A Culpa É das Estrelas

29 Outubro, 2014

Romeu e Julieta viveram um romance proibido, acabado em tragédia pelo ódio entre Montecchios e Capuletos. O mesmo desfecho funesto ronda o amor de Hazel Grace Lancaster e Augustus Waters, mas o único obstáculo à frente dos jovens amantes é a própria vida. Em ‘A Culpa é das Estrelas’, John Green recria o fascínio pelo amor shakesperiano sob o  peso de um dos grandes medos contemporâneos: o cancro. Lançado em 2012, o livro logo se tornou um fenómeno de vendas que Hollywood dificilmente deixaria escapar e agora chega a adaptação cinematográfica que, graças a uma série de acertos, se eleva acima de obras do género como aquelas piegas transposições dos livros de Nicholas Sparks.

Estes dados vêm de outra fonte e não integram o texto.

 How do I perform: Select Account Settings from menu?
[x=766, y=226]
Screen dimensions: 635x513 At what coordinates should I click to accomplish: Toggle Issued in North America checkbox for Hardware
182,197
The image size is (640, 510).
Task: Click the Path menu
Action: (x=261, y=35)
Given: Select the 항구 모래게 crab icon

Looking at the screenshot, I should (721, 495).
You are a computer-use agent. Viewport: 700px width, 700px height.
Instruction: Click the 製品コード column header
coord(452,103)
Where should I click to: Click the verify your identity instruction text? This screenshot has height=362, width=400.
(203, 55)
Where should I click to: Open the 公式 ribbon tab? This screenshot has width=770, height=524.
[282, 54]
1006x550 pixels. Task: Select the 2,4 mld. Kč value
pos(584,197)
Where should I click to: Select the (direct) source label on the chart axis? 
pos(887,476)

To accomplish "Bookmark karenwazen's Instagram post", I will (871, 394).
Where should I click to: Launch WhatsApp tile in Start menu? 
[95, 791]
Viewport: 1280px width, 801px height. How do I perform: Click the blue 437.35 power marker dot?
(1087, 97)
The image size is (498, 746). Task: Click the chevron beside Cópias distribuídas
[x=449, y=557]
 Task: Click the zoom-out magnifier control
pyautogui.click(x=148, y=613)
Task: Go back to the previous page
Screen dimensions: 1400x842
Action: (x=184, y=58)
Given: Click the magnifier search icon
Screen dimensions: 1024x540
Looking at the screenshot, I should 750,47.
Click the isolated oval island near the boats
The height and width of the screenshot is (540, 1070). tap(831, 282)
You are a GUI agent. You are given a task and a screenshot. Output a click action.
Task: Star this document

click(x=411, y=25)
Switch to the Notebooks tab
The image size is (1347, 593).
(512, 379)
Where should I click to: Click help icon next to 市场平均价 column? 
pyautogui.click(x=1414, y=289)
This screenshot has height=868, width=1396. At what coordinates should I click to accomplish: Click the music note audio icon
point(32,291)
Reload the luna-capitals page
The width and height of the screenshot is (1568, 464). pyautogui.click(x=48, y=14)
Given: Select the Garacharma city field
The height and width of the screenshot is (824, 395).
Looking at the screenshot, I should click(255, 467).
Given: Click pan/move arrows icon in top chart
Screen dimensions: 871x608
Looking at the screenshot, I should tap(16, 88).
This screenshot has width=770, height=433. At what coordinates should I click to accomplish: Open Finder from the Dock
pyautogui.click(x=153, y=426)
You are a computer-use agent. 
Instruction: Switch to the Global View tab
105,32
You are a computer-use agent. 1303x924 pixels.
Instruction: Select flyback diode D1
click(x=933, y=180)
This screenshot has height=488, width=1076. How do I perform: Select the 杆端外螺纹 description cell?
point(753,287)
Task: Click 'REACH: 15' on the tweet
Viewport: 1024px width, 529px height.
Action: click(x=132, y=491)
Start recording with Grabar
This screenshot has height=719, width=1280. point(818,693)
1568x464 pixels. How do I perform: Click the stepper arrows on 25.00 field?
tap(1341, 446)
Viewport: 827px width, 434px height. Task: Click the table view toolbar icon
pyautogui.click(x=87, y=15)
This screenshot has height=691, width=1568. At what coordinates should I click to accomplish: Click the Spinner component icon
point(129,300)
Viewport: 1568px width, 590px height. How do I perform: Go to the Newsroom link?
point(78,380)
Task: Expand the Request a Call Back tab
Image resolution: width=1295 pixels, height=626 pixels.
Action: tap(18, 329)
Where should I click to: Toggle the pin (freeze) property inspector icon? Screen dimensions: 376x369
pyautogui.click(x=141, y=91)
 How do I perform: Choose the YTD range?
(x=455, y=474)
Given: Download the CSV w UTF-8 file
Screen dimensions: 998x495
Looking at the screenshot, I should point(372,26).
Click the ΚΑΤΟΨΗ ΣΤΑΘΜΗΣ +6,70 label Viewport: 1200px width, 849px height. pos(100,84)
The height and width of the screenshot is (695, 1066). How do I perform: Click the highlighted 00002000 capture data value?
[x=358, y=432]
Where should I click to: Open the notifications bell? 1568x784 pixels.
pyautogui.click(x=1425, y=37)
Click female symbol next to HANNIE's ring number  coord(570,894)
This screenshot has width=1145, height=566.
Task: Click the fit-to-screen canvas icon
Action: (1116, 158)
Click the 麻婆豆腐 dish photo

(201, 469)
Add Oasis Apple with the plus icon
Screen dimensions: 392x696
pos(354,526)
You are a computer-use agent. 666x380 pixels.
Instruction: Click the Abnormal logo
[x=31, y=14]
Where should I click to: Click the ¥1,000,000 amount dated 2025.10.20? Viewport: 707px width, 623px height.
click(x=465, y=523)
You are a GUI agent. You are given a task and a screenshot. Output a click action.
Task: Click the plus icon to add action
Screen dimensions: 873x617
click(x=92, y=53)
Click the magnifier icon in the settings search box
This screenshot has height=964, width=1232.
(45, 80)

O filme assume essa essência do melodrama de fazer choras as pedras da calçada, mas sem tropeçar no sentimentalismo anunciado na premissa: dois jovens conhecem-se e apaixonam-se num grupo de apoio para pacientes com cancro. Ainda que puxe constantemente às lágrimas, a adaptação nunca assume o peso da tragédia anunciada. É uma história conduzida com serenidade, pelos olhos de quem já se habituou com a promessa da morte. Além dos recursos visuais/narrativos presentes em 9 de 10 comédias românticas da atualidade – mensagens de texto aparecem no ecrã, banda sonora catita –, Shailene Woodley e Ansel Elgort contribuem para subverter o género do romance adolescente. A química e a interpretação dos dois – somada ao peso de nomes como Laura Dern e Willem Dafoe  – impedem que a história caia no dramalhão açucarado. Os diálogos eloquentes adaptados do livro raiam o teatral, mas as suas personagens são verossímeis. Há umas quantas cenas que não evitam o recurso aos clichés, mas a abordagem segura e direta e a empatia criada pelo casal principal fazem com que ‘A Culpa É das Estrelas’ valha a atenção e os muitos lenços gastos.